Ich betrachtete den roten Punkt in der Ferne, den ich für den Blutmond Samael hielt. „Wieso gab es diesen Krieg?", fragte ich. Sie sah mich traurig an und starrte dann ebenfalls auf den scheinbar unschuldigen Punkt in der Ferne. „Und wieso ausgerechnet dort?" Sie seufzte. „Man bringt dir in deiner Schule nichts darüber bei, nicht wahr?", fragte sie. „Oder sagt man euch, wir hätten nur erobern wollen? Alles wäre unsere Schuld?" Sie lachte verbittert. „Ja, das würde passen", meinte sie dann kopfschüttelnd. „Man sagt es so, aber ich habe es nie geglaubt. Die Menschen auf meinem Planeten, schieben es auf die Erdlinge. Auf die Urmenschen." Alva strich sich die Haare aus dem Gesicht. „Der Mond war die Grenze der damaligen Reiche. Jeder hatte dort eine Raumstation. Die Otianer wollten ihr Reich erweitern, die Menschen wollten ihres verteidigen. Oder es war andersherum, das ist immer noch nicht klar. Ich weiß nur, dass Otis Rache will. Aber", sie schluckte und blickte kurz zu mir, „das wird hoffentlich noch ein paar Jahre dauern. Und vermutlich wird es sich eher auf die Erde fokussieren als auf Aphrodite. Den neuen Planeten hebt er sich bis zum Schluss auf."

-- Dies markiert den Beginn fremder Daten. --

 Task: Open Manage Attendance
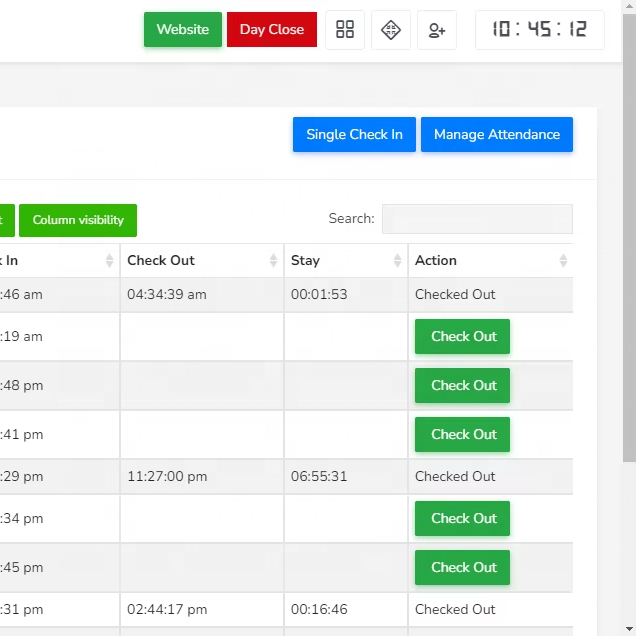tap(496, 135)
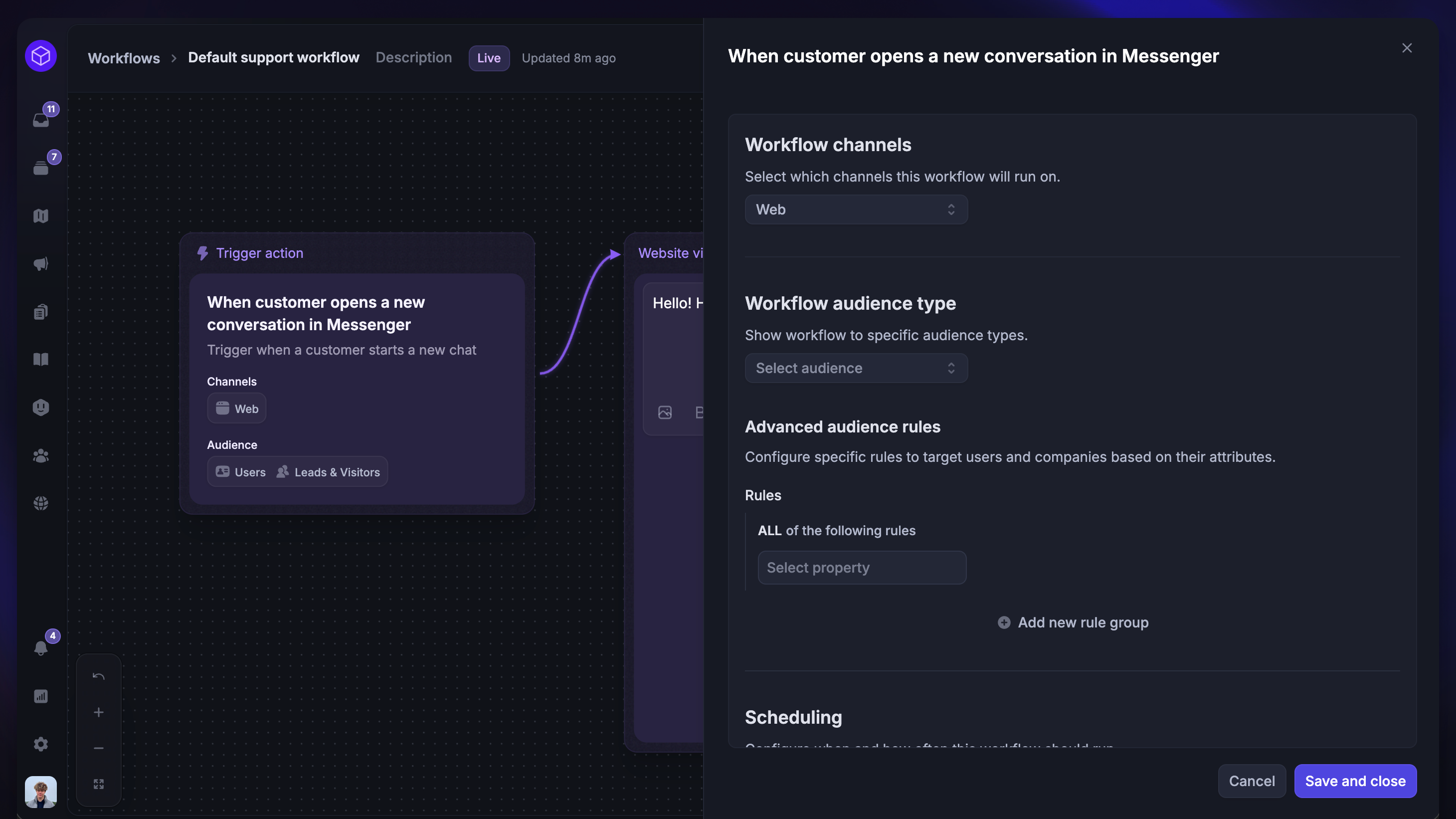Click the contacts people icon in sidebar
Image resolution: width=1456 pixels, height=819 pixels.
click(41, 455)
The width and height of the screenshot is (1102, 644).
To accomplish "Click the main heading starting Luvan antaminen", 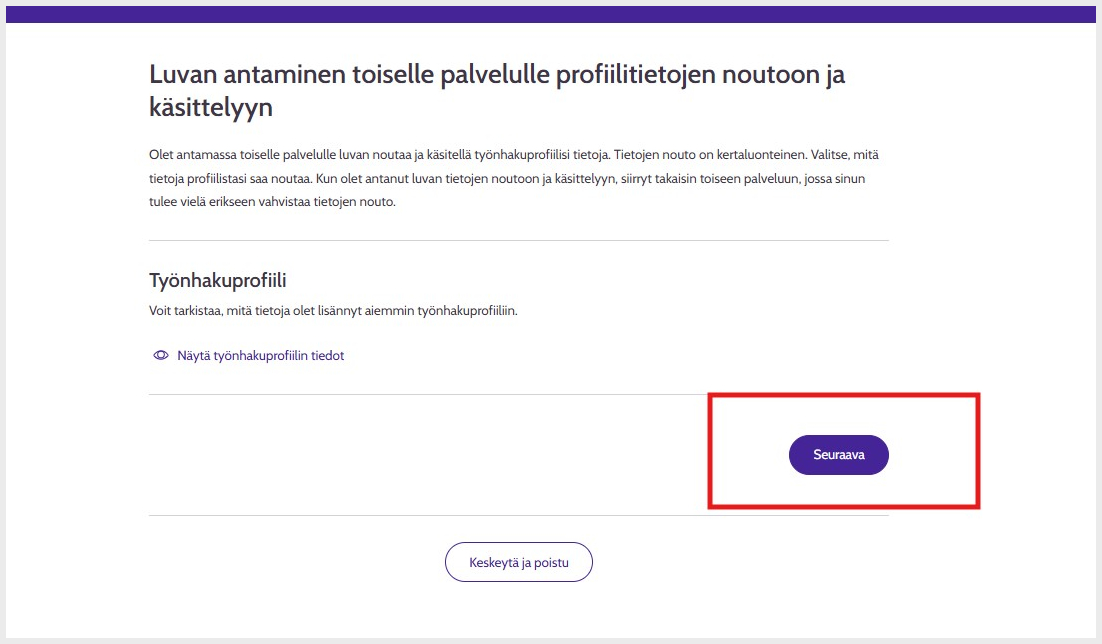I will tap(496, 75).
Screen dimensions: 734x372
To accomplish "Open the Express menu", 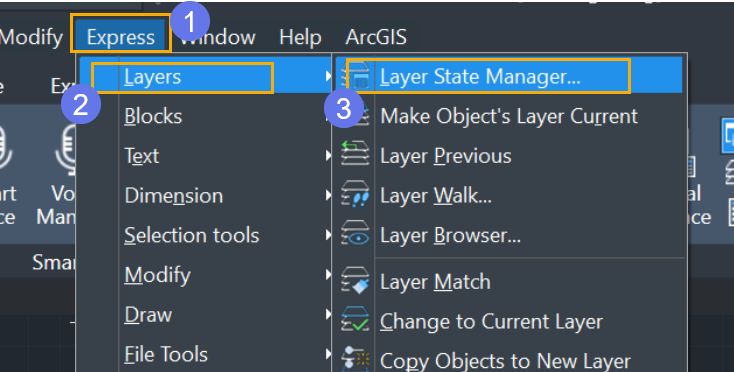I will [x=121, y=37].
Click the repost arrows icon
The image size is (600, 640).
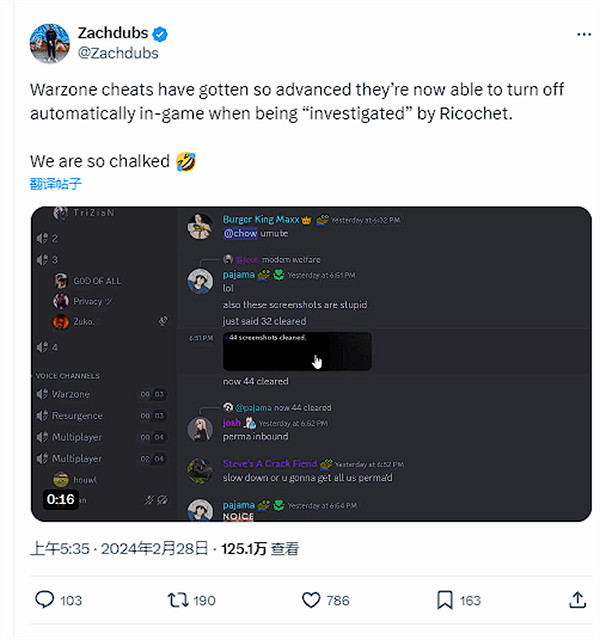[178, 600]
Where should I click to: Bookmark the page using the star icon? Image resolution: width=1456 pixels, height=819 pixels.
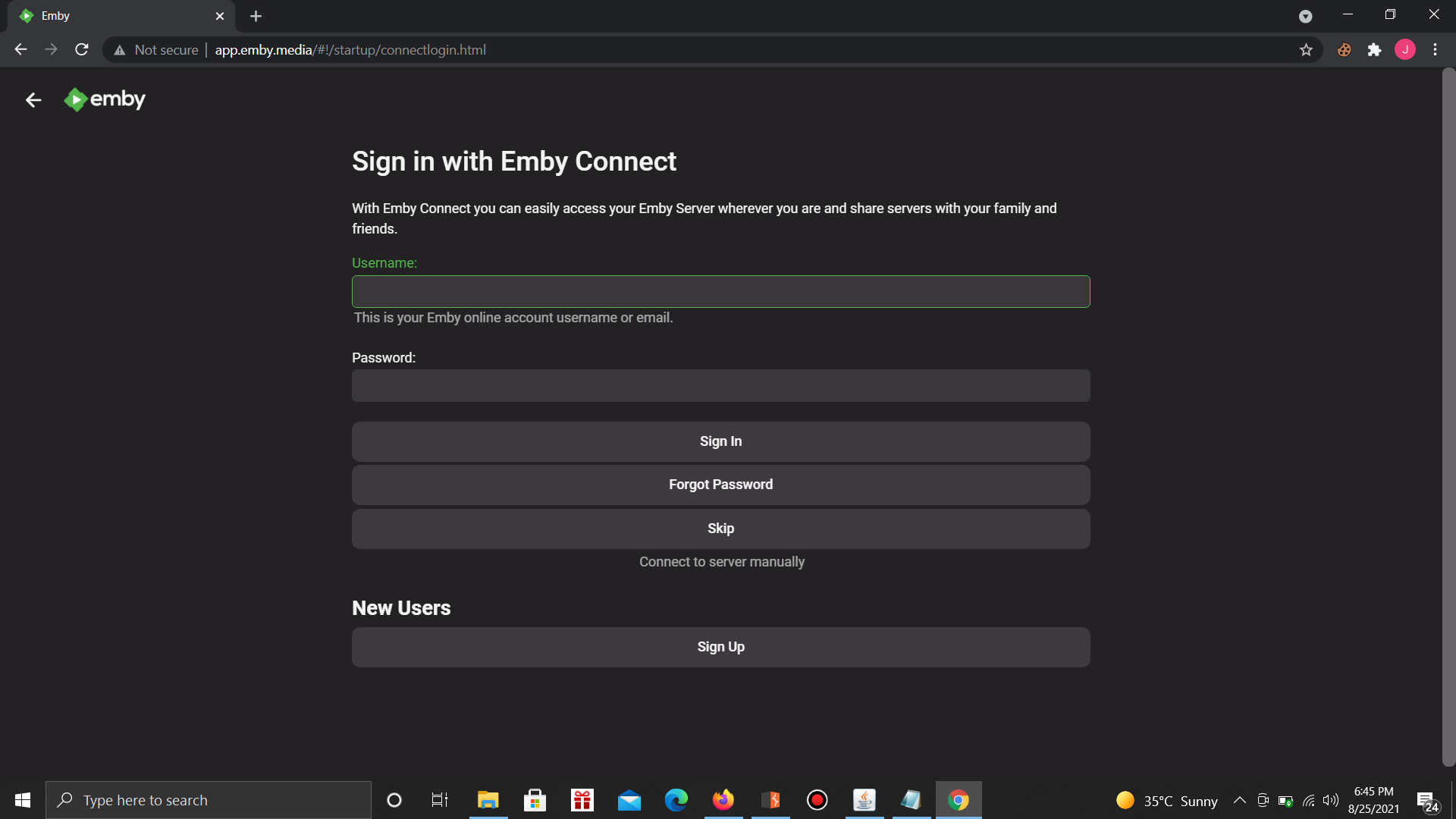(1307, 49)
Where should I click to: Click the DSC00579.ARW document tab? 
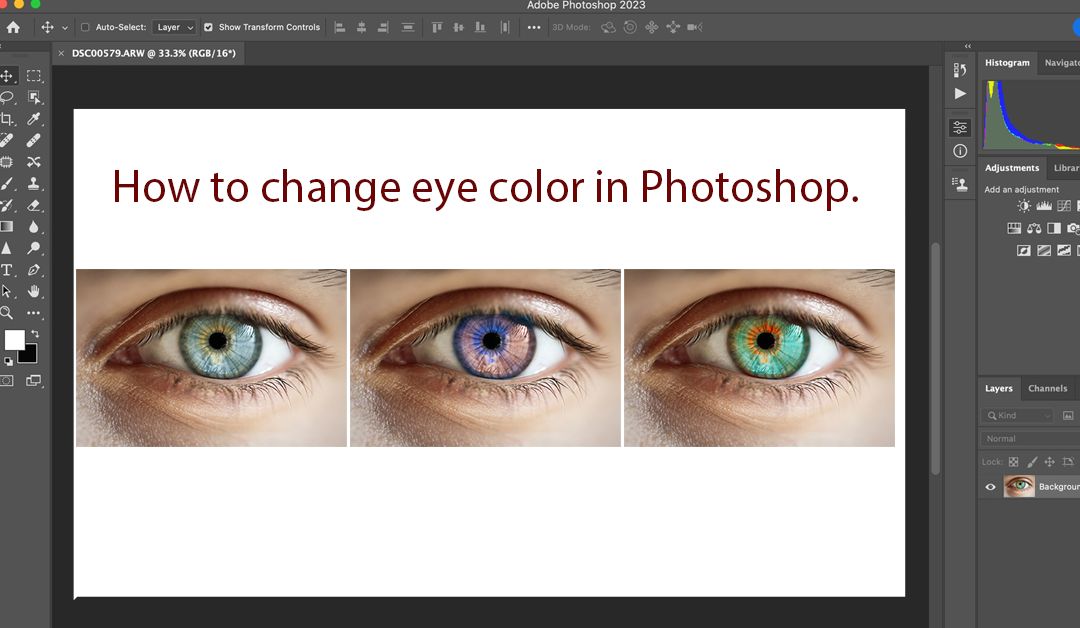click(x=150, y=53)
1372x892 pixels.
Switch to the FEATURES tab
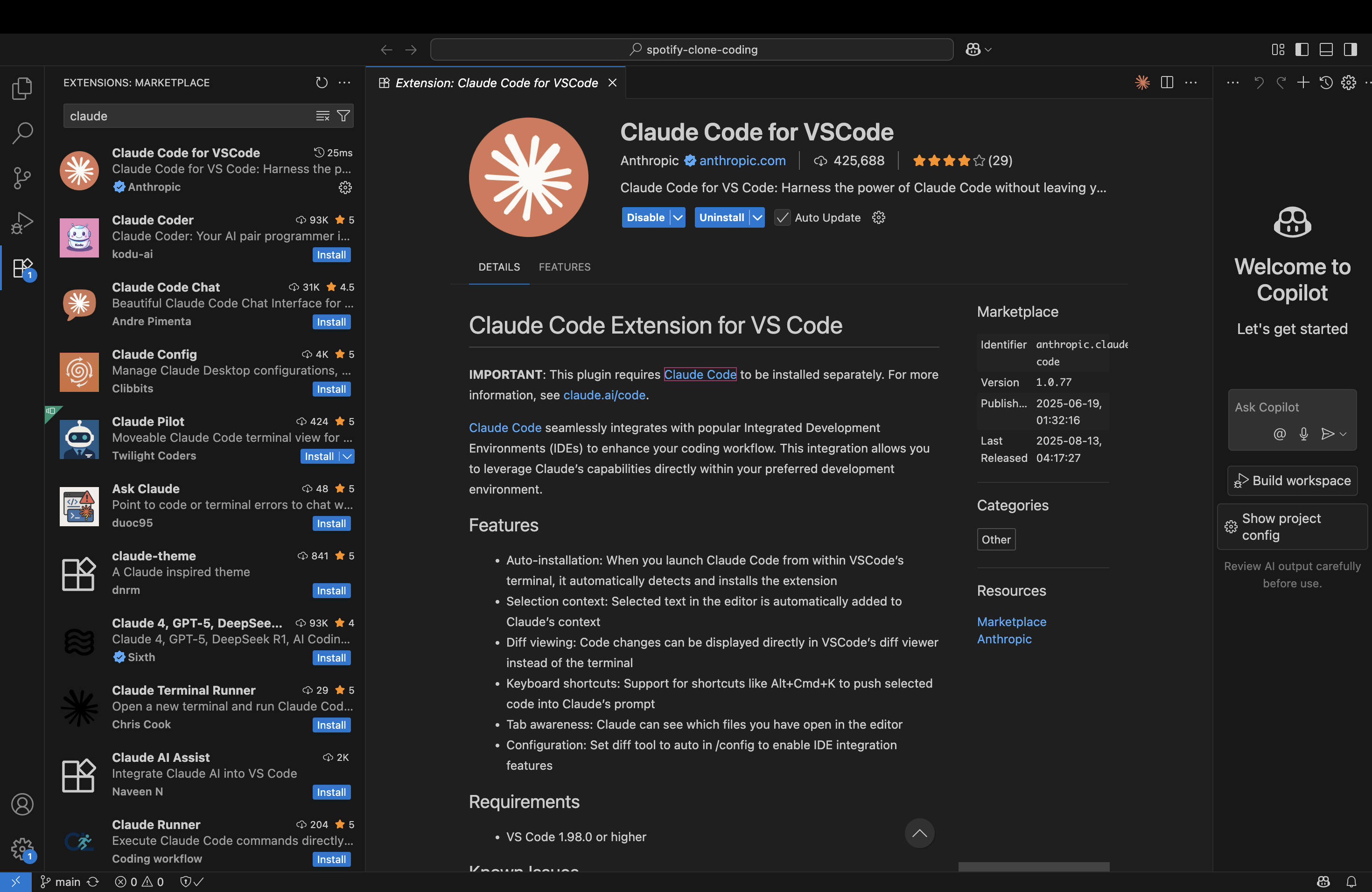click(564, 267)
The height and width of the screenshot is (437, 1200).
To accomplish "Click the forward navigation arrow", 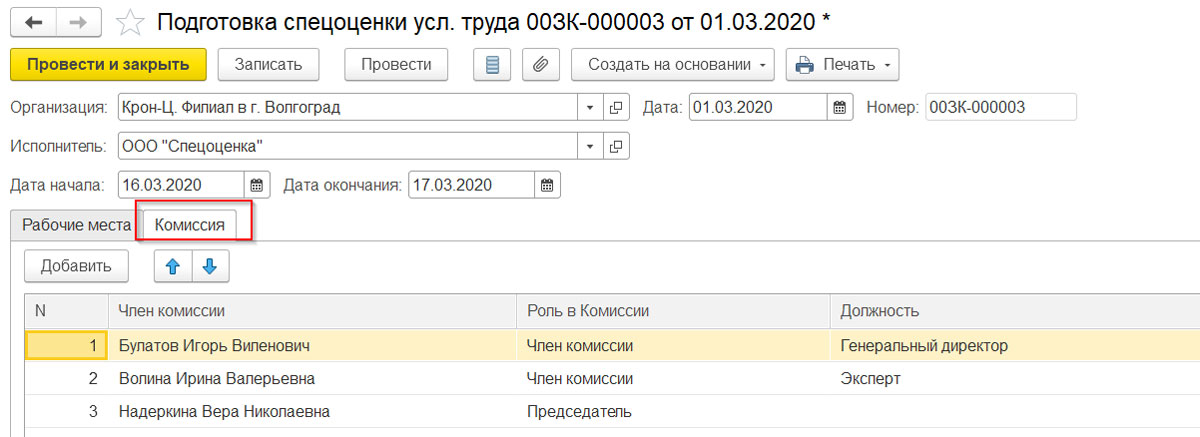I will (77, 21).
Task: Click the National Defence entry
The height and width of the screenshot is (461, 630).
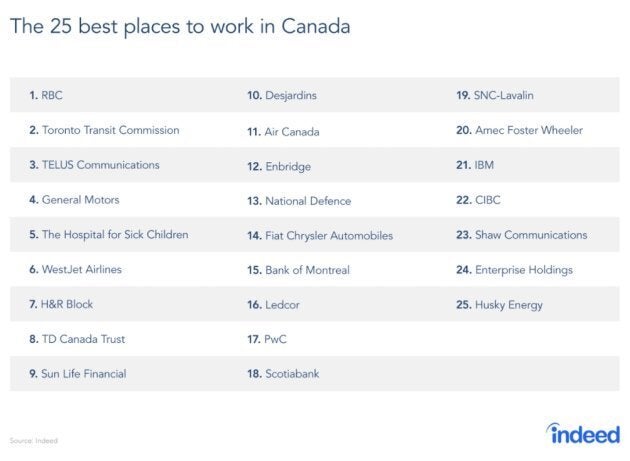Action: tap(299, 201)
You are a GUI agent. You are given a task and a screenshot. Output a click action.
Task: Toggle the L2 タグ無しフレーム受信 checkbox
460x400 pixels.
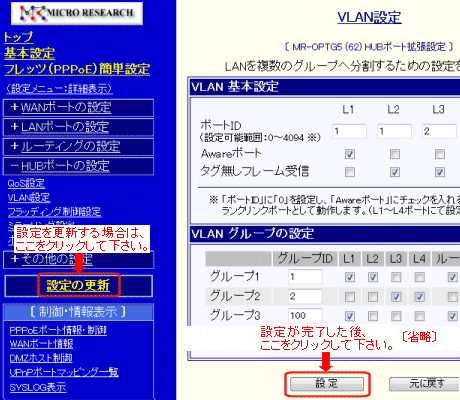[x=395, y=172]
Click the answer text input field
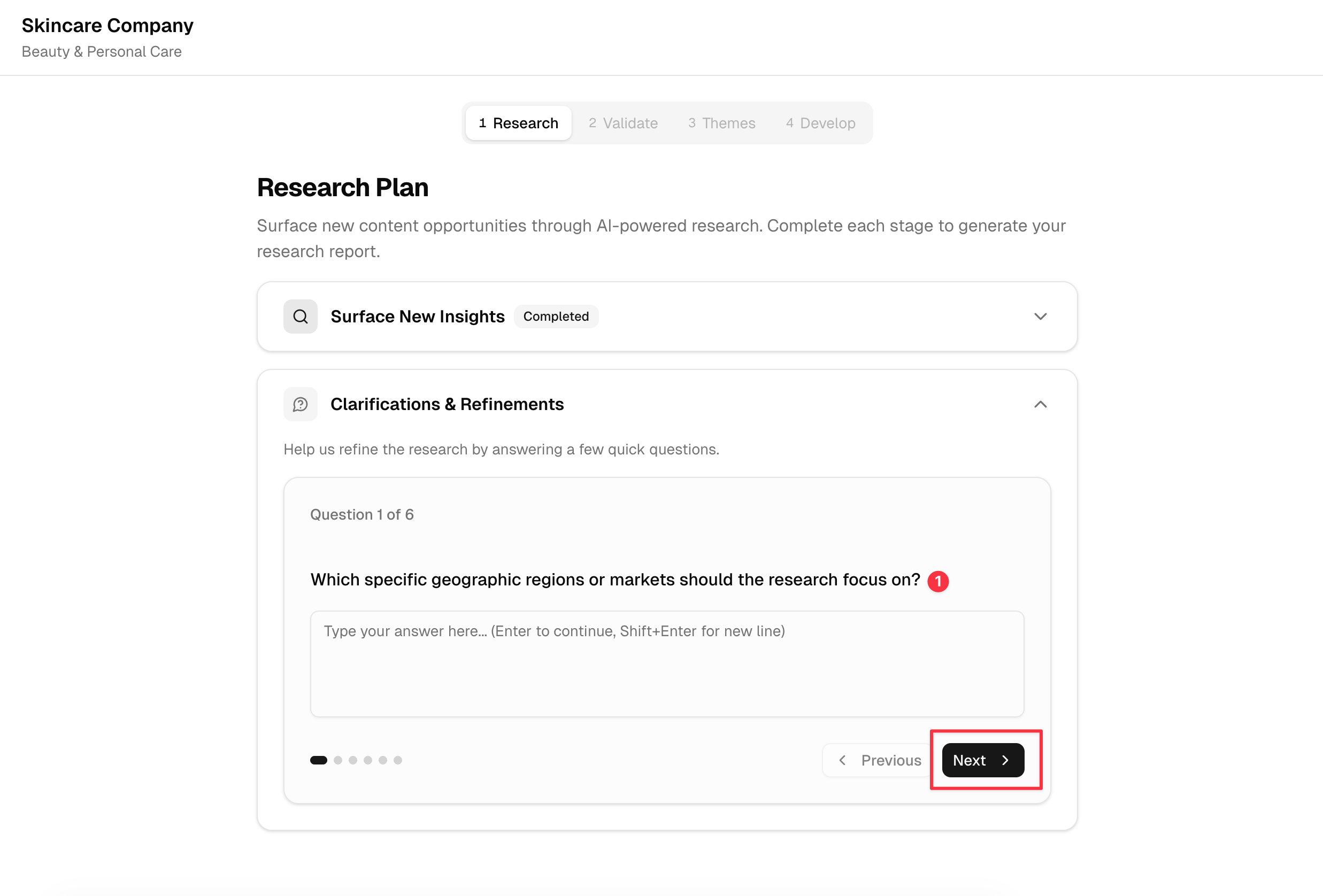This screenshot has height=896, width=1323. tap(667, 664)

Ich starrte sie fasziniert an. „Und sie akzeptieren dich?", fragte ich. Obwohl es Krieg gegeben hatte, schienen die Otianer kein Problem mit einer Person zu haben, die Erdenblut hatte. „Ich habe Otis Treue geschworen", meinte sie. „Außerdem gehöre ich zu ... seiner Familie." Sie blickte mich entschuldigend an. „Mein Vater ist sein Cousin. Ein sehr entfernter Cousin, denn Otis herrscht bereits seit Jahrhunderten." Ich starrte sie erstaunt an. „Seit Jahrhunderten? Wie ist das möglich?" „Ich sollte dir gar nicht so viel erzählen", meinte sie.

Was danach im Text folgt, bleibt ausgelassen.